S.Africa's Harmony Gold swings into quarterly profit


JOHANNESBURG (Reuters) – South Africa’s Harmony Gold seeks to wipe out its debt by the end the year, its chief executive said on Thursday, as the firm swung into quarterly profit thanks to a weaker rand and higher production.

Shares in Harmony Gold, which are up almost 350 percent since November, soared as much as 15 percent and traded up 7 percent at 35.30 rand by 1150 GMT.

Harmony Gold has cut jobs and costs to cope with plunging bullion prices, allowing it to pay down some of its debt.


“The target date that we have set for ourselves at current prices is that by the end of this calendar year we would like to repay our debt,” Chief Executive Peter Steenkamp, who was appointed in November, told Reuters in an interview.

At the end of the second quarter which ended in December, net debt stood at 2.52 billion rand ($159 million) after the company paid down 1.1 billion rand.

Harmony returned to profit in the quarter as headline earnings per share – which strips off certain one-off items – reached 17 cents from a loss of 1.20 rand in the previous quarter.

South African mining companies benefit from mostly cheaper costs because they are paid in the rand, which softened 14 percent since Oct. 1, and earn higher income from sales of their commodities in dollars.

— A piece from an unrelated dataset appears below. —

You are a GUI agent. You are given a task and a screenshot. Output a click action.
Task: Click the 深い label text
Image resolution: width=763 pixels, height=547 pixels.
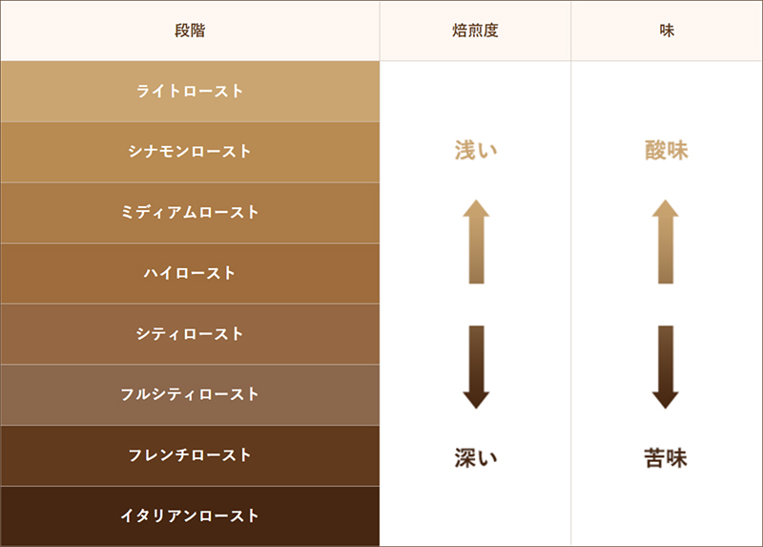(x=476, y=458)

Steenkamp said he did not foresee any more job cuts in the company as the firm is now more profitable.

Increased profitability also allowed the company to fund its Golpu mine in Papua New Guinea, which it jointly-owns with Newcrest Mining Ltd, where it completed a feasability study.

Steenkamp said the company would like to develop the mine first before considering a sale of the asset.

Spot gold, which fell 5 percent over the three months to December, clung to a three-month high on Thursday on bets that global economic headwinds could make it tough for the U.S. Federal Reserve to raise interest rates in the near term.

Production in the period rose for a third consecutive quarter by 2 percent to 287,074 ounces and it kept its 2016 target of 1.1 million ounces unchanged.